Normal interventricular differences in tissue architecture underlie right ventricular susceptibility to conduction abnormalities in a mouse model of Brugada syndrome

• Published in: Cardiovascular research Vol. 114; no. 5; pp. 724 - 736
• Main Authors: Kelly, Allen, Salerno, Simona, Connolly, Adam, Bishop, Martin, Charpentier, Flavien, Stølen, Tomas, Smith, Godfrey L
• Format: Journal Article
• Language: English
• Published: England Oxford University Press 01.04.2018; Oxford University Press (OUP)
• Series: Equipe IIa
• Subjects: Action Potentials; Animals; Brugada Syndrome - genetics; Brugada Syndrome - metabolism; Brugada Syndrome - pathology; Brugada Syndrome - physiopathology; Disease Models, Animal; Genetic Predisposition to Disease; Heart Rate; Heart Ventricles - metabolism; Heart Ventricles - pathology; Heart Ventricles - physiopathology; Life Sciences; Mice, 129 Strain; Mice, Knockout; Microscopy, Fluorescence, Multiphoton; NAV1.5 Voltage-Gated Sodium Channel - genetics; NAV1.5 Voltage-Gated Sodium Channel - metabolism; Original; Phenotype; Time Factors; Ventricular Function, Left; Ventricular Function, Right; Voltage-Sensitive Dye Imaging; Sodium channel; Brugada syndrome; Right ventricular structure; Multiphoton microscopy
• ISSN: 0008-6363; 1755-3245
• DOI: 10.1093/cvr/cvx244

Abstract Aims Loss-of-function of the cardiac sodium channel NaV1.5 is a common feature of Brugada syndrome.

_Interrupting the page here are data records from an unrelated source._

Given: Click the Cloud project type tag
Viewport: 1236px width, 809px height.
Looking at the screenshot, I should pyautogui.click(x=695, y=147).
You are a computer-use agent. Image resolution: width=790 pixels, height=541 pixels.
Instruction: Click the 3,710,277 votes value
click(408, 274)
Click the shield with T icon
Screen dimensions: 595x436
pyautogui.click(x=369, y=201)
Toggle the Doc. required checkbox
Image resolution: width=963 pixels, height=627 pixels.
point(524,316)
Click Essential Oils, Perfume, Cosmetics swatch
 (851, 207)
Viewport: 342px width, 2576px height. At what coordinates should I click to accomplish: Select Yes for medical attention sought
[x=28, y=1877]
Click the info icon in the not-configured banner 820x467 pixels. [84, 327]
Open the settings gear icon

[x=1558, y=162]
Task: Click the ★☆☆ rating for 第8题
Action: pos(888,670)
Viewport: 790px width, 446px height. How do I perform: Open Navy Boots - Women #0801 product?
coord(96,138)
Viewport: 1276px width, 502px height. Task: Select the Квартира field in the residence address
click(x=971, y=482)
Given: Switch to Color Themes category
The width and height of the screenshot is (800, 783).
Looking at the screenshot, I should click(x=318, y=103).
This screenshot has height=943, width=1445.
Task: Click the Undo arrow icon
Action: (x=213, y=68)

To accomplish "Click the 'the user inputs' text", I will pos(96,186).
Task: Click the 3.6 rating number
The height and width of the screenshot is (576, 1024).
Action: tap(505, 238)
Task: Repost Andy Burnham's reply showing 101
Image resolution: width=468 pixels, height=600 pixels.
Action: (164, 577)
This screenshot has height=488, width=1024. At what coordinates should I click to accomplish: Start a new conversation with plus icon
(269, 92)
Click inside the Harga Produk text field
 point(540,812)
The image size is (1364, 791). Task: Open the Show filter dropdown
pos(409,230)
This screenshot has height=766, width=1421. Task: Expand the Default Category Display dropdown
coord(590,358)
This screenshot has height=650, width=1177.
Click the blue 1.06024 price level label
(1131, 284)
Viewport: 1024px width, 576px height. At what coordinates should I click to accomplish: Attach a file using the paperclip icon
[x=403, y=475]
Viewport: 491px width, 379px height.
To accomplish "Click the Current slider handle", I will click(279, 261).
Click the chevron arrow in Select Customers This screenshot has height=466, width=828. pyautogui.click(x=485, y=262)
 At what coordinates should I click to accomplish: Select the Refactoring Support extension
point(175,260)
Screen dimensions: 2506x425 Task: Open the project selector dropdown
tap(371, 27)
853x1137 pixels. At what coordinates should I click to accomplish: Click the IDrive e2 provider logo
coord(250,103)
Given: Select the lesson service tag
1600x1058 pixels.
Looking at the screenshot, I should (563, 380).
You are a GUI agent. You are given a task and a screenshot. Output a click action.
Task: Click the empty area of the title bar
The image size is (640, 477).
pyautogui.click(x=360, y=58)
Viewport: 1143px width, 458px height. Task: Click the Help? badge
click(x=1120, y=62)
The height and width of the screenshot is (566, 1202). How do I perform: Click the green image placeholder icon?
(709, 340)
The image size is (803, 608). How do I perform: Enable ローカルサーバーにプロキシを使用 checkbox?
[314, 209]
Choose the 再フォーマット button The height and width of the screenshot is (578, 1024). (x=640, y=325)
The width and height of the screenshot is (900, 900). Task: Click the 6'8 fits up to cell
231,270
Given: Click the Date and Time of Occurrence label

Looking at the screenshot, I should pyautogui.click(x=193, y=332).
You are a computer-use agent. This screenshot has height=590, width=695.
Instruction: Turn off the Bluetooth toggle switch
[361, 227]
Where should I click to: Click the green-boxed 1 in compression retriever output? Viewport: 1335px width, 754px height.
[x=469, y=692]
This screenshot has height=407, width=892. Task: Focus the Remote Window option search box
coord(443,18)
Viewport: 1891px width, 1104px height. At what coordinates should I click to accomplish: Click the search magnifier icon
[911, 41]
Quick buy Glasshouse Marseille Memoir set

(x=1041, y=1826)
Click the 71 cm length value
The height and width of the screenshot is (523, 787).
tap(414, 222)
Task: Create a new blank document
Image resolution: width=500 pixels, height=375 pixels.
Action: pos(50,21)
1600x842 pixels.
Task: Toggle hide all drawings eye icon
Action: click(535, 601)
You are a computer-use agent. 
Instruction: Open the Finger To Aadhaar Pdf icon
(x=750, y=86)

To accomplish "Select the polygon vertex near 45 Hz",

Arrhythmias arise preferentially from the right ventricle (RV) despite equivalent NaV1.5 downregulation in the left ventricle (LV). The reasons for increased RV sensitivity to NaV1.5 loss-of-function mutations remain unclear. Because ventricular electrical activation occurs predominantly in the transmural axis, we compare RV and LV transmural electrophysiology to determine the underlying cause of the asymmetrical conduction abnormalities in Scn5a haploinsufficient mice (Scn5a+/−). Methods and results Optical mapping and two-photon microscopy in isolated-perfused mouse hearts demonstrated equivalent depression of transmural conduction velocity (CV) in the LV and RV of Scn5a+/− vs. wild-type littermates. Only RV transmural conduction was further impaired when challenged with increased pacing frequencies. Epicardial dispersion of activation and beat-to-beat variation in activation time were increased only in the RV of Scn5a+/− hearts. Analysis of confocal and histological images revealed larger intramural clefts between cardiomyocyte layers in the RV vs. LV, independent of genotype. Acute sodium current inhibition in wild type hearts using tetrodotoxin reproduced beat-to-beat activation variability and frequency-dependent CV slowing in the RV only, with the LV unaffected. The influence of clefts on conduction was examined using a two-dimensional monodomain computational model. When peak sodium channel conductance was reduced to 50% of normal the presence of clefts between cardiomyocyte layers reproduced the activation variability and conduction phenotype observed experimentally. Conclusions Normal structural heterogeneities present in the RV are responsible for increased vulnerability to conduction slowing in the presence of reduced sodium channel function. Heterogeneous conduction slowing seen in the RV will predispose to functional block and the initiation of re-entrant ventricular arrhythmias.